Average notional value of:
Purchased Options $ 4,880,000
The Fund has adopted amendments to authoritative guidance on disclosures about derivative instruments and hedging activities, which require that the Fund disclose: a) how and why an entity uses derivative instruments and b) how derivative instruments and related hedged items affect an entity’s financial position, financial performance and cash flows.
The Advisor consistently assesses the value of existing positions in the Fund. Generally, the Advisor exercises patience when fundamentals are stable but prices volatile. The Advisor may at times write covered call options on a small portion of existing common stock positions in the Fund to generate premium. The Fund may trade financial instruments where they are considered to be a seller of credit derivatives in accordance with authoritative guidance under GAAP on derivatives and hedging. The Fund may purchase and write (i.e., sell) put and call options. Such options may relate to particular securities or stock indices, and may or may not be listed on a domestic or foreign securities exchange and may or may not be issued by the Options Clearing Corporation. Option trading is a highly specialized activity that entails greater than ordinary investment risk. Options may be more volatile than the underlying instruments, and therefore, on a percentage basis, an investment in options may be subject to greater fluctuation than an investment in the underlying instruments themselves.
A call option for a particular security gives the purchaser of the option the right to buy, and the writer (seller) the obligation to sell, the underlying security at the stated exercise price at any time prior to the expiration of the option, regardless of the market price of the security. The premium paid to the writer is in consideration for undertaking the obligation under the option contract.

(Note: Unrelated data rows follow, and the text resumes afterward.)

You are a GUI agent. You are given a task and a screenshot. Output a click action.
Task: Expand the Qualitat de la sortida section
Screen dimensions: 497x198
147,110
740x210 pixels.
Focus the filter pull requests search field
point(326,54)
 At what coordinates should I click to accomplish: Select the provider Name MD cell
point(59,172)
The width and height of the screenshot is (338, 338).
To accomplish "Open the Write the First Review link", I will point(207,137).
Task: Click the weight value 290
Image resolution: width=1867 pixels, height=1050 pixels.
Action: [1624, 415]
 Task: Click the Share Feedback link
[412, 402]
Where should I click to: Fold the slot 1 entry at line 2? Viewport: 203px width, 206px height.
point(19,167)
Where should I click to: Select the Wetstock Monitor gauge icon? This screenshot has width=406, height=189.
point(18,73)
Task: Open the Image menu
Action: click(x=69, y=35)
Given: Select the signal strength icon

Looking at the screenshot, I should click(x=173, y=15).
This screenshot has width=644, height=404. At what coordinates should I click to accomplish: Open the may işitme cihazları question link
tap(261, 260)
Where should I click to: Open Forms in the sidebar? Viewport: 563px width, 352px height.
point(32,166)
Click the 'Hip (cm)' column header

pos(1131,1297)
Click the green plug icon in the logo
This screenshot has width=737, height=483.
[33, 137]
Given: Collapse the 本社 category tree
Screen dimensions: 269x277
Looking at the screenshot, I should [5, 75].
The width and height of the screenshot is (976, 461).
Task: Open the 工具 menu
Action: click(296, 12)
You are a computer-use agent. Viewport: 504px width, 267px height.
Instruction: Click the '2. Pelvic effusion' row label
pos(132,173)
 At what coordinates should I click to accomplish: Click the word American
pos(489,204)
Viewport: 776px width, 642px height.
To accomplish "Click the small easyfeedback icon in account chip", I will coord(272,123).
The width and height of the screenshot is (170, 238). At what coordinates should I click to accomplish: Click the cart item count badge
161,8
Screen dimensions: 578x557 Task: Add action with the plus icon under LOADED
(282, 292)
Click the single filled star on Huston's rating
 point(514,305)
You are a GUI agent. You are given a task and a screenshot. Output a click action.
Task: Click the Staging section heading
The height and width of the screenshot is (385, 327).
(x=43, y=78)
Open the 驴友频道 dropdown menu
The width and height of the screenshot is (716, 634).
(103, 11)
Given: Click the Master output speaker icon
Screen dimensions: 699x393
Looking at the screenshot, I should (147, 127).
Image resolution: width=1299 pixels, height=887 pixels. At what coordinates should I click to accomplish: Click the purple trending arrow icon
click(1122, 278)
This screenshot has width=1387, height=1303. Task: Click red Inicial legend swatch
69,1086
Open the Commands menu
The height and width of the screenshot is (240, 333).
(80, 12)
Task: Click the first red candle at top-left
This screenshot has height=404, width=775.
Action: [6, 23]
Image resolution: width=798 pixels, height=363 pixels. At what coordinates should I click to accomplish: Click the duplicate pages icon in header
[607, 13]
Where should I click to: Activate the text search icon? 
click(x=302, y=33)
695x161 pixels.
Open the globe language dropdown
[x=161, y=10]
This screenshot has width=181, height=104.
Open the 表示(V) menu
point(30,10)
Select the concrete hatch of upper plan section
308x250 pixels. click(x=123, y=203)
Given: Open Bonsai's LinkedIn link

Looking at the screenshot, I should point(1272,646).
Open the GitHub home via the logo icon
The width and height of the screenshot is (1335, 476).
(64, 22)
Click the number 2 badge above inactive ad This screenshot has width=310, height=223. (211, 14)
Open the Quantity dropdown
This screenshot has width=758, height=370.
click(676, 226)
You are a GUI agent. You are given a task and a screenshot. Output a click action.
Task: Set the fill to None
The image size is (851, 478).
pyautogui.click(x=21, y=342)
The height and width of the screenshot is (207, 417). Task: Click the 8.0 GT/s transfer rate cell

A put option for a particular security gives the purchaser the right to sell the security at the stated exercise price at any time prior to the expiration date of the option, regardless of the market price of the security.
For the year ended November 30, 2024, financial derivative instruments had the following effect on the Statement of Operations:
Type of Derivative | Realized Gain (Loss) | Change in Unrealized Appreciation (Depreciation) | Total |
Purchased Options | $ (214,230) | $ (16,613) | $ (230,843) |
| $ (214,230) | $ (16,613) | $ (230,843) |
NOTE 7. INVESTMENT TRANSACTIONS
For the year ended November 30, 2024, purchases and sales of investment securities other than U.S. Government Obligations, short-term investments, options, and securities sold short aggregated $1,581,447 and $1,789,848, respectively.
NOTE 8. COMMITMENTS AND CONTINGENCIES
The Fund indemnifies the Trust’s officers and trustees for certain liabilities that might arise from the performance of their duties to the Fund. Additionally, in the normal course of business, the Fund enters into contracts that contain various representations and warranties and provide general indemnifications. The Fund’s maximum exposure under these arrangements is dependent on future claims against the Fund and is presently unknown. However, the Fund considers the risk of loss from such potential claims to be remote.
Note 9. Tax Matters
As of November 30, 2024, the tax basis components of unrealized appreciation (depreciation) and cost of investment securities were as follows:
Federal tax cost of investments, including short-term investments * | $ 6,212,562 |
| |
Gross tax appreciation of investments | $ 604,292 |
Gross tax depreciation of investments | (764,724) |
Net tax depreciation of investments | $ (160,432) |
* The difference between the book cost and tax cost of investments represents the tax deferral of losses on wash sales.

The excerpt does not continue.